— BEGIN —

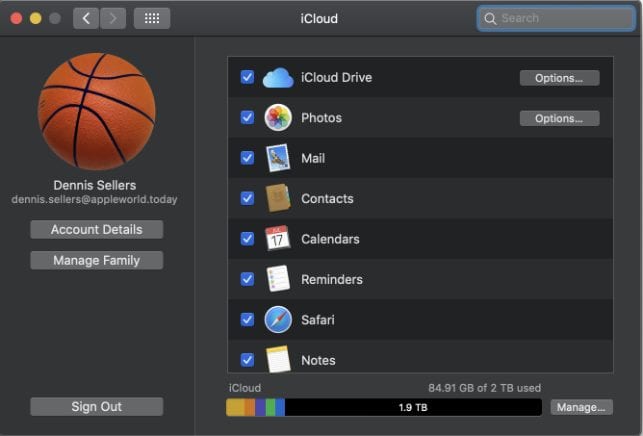Screen dimensions: 643x436
Task: Uncheck the iCloud Drive checkbox
Action: (x=247, y=78)
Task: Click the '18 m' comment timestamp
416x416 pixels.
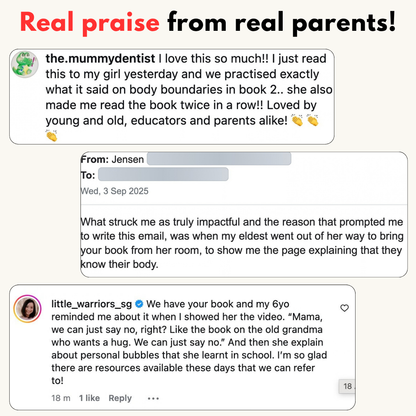Action: pyautogui.click(x=61, y=398)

— END —

_Problem to work on_
Put every line of the records above into a numbered list, skipping any blank lines and leaving out the pictures.

_Full solution_
1. Screen dimensions: 643x436
2. Task: Uncheck the iCloud Drive checkbox
3. Action: (x=247, y=78)
4. Task: Click the '18 m' comment timestamp
5. 416x416 pixels.
6. Action: pyautogui.click(x=61, y=398)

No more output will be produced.